Among the strategies to reach these targets is the scale-up of integrated communicate case management interventions.

According to the GAC, as an interim measure, the budget includes funds for the payment of incentives for key staff members of the national malaria control program who are critical to successful grant implementation. At the Secretariat’s request, the GAC said, the CCM submitted a proposal in December 2015 for the harmonization of incentives across Global Fund grants. Discussions are being held with the CCM to ensure that the payment of incentives is linked to the performance of the grant and that a phase-out plan is provided. Furthermore, the GAC said, a condition has been included in the grant confirmation to ensure that incentives are paid only upon the Secretariat’s approval of the CCM’s proposal.

South Sudan

The Board approved $0.6 million in funding to support re-programming of an existing HSS grant (SSD-910-G12-S) that dates from the round-based period. The reprogramming will support a public reference library to improve diagnosis and blood bank services; allow for renovating and equipping regional medical stores; address the shortage of skilled human resources by supporting training, and providing scholarships and salary support for tutors; and strengthen community systems (which was not part of the existing grant).
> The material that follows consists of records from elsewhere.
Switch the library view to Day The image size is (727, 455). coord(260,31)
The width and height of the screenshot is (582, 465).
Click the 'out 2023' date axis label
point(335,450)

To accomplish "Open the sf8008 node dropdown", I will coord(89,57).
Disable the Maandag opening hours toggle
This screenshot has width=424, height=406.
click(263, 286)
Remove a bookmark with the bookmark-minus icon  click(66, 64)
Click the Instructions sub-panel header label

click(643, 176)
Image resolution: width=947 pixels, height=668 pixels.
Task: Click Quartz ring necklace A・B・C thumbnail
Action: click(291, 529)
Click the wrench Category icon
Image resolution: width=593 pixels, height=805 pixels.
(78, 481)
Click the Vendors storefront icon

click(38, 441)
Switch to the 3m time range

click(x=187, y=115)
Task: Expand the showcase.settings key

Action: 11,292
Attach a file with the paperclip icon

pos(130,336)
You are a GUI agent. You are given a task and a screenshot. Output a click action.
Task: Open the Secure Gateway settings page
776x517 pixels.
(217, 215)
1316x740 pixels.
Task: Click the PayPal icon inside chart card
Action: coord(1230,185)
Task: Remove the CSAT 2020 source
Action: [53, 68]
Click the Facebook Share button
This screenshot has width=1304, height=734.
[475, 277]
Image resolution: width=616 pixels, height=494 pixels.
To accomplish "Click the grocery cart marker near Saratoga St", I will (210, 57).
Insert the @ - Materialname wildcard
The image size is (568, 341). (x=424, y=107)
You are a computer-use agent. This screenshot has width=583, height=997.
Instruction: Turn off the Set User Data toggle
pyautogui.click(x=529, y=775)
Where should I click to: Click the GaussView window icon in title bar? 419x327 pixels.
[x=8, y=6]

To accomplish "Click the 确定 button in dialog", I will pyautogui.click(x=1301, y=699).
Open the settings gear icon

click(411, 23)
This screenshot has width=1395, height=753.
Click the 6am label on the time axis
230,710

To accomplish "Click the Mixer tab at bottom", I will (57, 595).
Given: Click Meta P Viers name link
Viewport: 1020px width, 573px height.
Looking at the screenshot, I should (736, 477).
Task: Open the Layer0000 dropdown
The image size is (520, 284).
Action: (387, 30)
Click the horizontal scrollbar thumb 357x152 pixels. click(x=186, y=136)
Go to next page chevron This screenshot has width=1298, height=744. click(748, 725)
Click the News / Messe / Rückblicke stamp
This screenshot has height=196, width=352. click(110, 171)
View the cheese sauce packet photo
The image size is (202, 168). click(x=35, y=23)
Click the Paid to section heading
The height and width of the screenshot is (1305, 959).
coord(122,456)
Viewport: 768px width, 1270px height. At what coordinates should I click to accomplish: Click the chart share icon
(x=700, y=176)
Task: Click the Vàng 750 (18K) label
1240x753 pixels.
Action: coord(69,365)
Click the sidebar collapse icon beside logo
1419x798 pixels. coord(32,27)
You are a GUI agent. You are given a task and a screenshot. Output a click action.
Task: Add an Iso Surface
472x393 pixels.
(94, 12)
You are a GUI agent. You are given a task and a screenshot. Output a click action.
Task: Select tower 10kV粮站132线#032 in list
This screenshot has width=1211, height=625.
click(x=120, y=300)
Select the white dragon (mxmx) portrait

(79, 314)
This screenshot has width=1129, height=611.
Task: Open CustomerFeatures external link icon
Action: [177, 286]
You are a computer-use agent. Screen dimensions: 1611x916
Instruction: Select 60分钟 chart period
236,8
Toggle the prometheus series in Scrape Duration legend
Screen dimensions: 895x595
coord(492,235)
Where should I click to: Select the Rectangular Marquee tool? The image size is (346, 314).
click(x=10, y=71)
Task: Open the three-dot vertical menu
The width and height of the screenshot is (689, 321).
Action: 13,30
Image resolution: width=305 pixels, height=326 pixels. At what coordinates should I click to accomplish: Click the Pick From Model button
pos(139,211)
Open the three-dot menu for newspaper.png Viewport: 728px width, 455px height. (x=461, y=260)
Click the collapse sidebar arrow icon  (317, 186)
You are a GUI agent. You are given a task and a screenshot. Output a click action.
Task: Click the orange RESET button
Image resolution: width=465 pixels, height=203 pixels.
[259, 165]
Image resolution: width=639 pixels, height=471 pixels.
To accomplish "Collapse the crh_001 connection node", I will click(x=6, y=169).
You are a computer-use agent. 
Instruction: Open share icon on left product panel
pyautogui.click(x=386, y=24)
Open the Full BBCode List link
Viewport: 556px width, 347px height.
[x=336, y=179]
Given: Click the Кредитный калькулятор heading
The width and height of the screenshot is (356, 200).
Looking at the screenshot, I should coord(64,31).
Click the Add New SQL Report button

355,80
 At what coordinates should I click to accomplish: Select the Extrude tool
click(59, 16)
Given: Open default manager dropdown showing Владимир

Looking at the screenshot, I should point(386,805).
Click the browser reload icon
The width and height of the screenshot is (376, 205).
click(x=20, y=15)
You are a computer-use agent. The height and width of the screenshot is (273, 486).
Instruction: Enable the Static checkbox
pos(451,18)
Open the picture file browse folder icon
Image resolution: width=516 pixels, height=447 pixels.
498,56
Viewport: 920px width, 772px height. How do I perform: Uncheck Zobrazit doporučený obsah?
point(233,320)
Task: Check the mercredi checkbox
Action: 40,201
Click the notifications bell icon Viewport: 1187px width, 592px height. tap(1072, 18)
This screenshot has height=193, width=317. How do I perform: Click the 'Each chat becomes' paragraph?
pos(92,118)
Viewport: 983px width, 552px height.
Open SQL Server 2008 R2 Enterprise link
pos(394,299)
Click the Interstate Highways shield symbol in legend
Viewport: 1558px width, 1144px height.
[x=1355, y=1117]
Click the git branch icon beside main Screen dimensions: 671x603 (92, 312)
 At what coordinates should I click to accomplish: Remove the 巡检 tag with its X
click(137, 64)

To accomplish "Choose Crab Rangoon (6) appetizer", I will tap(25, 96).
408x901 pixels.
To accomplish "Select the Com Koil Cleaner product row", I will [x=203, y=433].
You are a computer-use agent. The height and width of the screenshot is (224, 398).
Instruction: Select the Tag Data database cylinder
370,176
The grant was given a one-year no-cost extension to allow for the new initiatives to be implemented.

Actually, South Sudan submitted an HSS concept note to implement these initiatives in October 2014. The TRP did not consider the note strategically focused or technically sound, so it sent it back for reiteration. Subsequently, it was revealed that there was no money set aside for HSS in the approved program split for South Sudan. Hence, the decision to reprogram an existing HSS grant instead.

In November 2015, the Secretariat informed South Sudan that it would continue to fund grants in that country under a non-CCM approach, meaning that the CCM was not able to operate effectively. The United Nations Development Programme is the principal recipient for the HSS grant. Non-CCM countries are not required to meet counterpart financing and willingness-to-pay requirements. However, the GAC decided that the WTP requirements would not be waived for South Sudan, as a way of encouraging the government to sustain its investments in the heath sector.


The Board also approved additional funding of $2.4 million for a malaria grant and a TB grant to Eritrea that had previous been approved for funding. The additional funding comes from in-country cash balances from two rounds-based grants. The GAC said that the additional amounts are “within the allocation.” While the amount of the original allocation for Eritrea and the suggested program split are known publicly, the Global Fund has not released the final approved program split for Eritrea (or for any other country).

The information for this article is taken from GF34-ER09-EDP12-13, the GAC report to the Board for February 2016. This document is not available on the Global Fund website.